**DATA SHOWN**

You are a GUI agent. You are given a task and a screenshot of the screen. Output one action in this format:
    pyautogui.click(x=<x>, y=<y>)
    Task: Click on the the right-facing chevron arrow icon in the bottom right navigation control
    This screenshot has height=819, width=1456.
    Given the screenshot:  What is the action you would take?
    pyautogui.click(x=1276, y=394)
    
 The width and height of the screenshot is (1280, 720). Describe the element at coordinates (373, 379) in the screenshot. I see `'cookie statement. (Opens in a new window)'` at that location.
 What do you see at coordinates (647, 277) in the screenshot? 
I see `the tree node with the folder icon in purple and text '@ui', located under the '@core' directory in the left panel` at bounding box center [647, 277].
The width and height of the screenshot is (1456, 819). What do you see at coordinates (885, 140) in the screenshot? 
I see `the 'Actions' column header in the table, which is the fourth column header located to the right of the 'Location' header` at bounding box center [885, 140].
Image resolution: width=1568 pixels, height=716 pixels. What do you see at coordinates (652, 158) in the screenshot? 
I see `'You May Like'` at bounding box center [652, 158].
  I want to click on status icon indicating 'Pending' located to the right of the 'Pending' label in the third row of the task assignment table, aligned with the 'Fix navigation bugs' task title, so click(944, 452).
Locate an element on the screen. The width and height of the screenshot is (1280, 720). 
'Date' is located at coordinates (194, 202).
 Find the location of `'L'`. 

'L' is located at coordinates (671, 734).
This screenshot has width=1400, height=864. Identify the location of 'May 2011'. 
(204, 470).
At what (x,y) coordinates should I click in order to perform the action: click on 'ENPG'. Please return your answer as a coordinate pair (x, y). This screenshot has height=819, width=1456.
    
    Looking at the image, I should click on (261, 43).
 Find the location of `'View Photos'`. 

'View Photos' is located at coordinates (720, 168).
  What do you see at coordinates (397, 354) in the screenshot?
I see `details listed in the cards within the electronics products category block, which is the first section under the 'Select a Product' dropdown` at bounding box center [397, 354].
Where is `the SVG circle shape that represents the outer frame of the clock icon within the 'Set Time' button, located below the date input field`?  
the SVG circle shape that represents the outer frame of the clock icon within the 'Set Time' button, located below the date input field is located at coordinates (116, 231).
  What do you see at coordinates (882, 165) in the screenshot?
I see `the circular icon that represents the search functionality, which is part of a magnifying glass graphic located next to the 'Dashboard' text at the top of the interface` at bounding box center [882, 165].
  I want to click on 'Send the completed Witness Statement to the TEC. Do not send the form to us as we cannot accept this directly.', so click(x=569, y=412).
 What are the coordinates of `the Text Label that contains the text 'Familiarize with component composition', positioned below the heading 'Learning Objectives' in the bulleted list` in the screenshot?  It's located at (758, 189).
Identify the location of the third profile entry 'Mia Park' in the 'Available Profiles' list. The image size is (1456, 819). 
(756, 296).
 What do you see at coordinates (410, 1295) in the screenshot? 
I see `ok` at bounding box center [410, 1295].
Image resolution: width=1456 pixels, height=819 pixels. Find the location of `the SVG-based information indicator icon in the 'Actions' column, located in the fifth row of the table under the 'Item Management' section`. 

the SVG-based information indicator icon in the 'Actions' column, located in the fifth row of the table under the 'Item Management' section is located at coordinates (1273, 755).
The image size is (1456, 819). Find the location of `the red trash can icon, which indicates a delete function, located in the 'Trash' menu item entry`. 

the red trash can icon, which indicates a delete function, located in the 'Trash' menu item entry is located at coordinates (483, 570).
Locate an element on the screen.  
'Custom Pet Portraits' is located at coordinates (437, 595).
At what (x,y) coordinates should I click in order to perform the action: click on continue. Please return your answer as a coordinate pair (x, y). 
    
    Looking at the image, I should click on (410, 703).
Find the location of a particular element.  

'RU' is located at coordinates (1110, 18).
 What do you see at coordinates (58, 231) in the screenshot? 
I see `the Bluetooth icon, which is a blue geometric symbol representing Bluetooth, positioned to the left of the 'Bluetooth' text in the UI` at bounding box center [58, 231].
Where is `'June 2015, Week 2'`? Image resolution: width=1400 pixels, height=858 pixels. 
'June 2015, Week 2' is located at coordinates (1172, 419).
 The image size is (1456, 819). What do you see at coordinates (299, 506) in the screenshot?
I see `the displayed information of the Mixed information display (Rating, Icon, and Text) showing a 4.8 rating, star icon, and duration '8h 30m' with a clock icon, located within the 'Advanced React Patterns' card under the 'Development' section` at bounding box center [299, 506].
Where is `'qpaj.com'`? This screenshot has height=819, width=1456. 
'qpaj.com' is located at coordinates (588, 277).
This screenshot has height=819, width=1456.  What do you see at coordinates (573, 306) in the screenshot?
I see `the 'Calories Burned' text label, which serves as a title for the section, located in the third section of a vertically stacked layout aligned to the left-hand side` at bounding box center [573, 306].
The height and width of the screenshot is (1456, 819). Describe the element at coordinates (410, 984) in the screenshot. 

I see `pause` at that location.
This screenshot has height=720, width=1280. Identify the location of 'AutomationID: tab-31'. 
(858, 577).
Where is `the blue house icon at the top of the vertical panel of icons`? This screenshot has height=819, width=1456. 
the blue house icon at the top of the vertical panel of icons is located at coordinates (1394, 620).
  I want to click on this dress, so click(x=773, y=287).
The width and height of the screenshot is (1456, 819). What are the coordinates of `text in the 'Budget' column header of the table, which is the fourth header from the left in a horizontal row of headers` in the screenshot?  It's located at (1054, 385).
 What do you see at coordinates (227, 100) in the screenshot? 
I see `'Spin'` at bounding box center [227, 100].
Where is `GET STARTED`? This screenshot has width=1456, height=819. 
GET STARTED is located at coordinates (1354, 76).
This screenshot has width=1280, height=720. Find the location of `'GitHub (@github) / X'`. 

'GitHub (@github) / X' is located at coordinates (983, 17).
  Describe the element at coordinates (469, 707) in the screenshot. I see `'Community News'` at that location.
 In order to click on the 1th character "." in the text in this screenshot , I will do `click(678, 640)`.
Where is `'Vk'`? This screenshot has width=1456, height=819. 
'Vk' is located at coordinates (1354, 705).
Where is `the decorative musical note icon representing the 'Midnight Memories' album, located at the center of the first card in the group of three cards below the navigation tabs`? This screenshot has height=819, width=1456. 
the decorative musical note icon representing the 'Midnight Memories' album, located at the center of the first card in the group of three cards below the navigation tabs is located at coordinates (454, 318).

**YOUR OBJECTIVE**
In the listing, rewrite everything from the line containing "Locate an element on the screen. The" down to the line containing "coordinates (671, 734).", replacing "Find" with "Identify". Leave everything else unchanged and output only those lines.

**TASK RESPONSE**
Locate an element on the screen. The width and height of the screenshot is (1280, 720). 
'Date' is located at coordinates (194, 202).
 Identify the location of `'L'`. 

'L' is located at coordinates (671, 734).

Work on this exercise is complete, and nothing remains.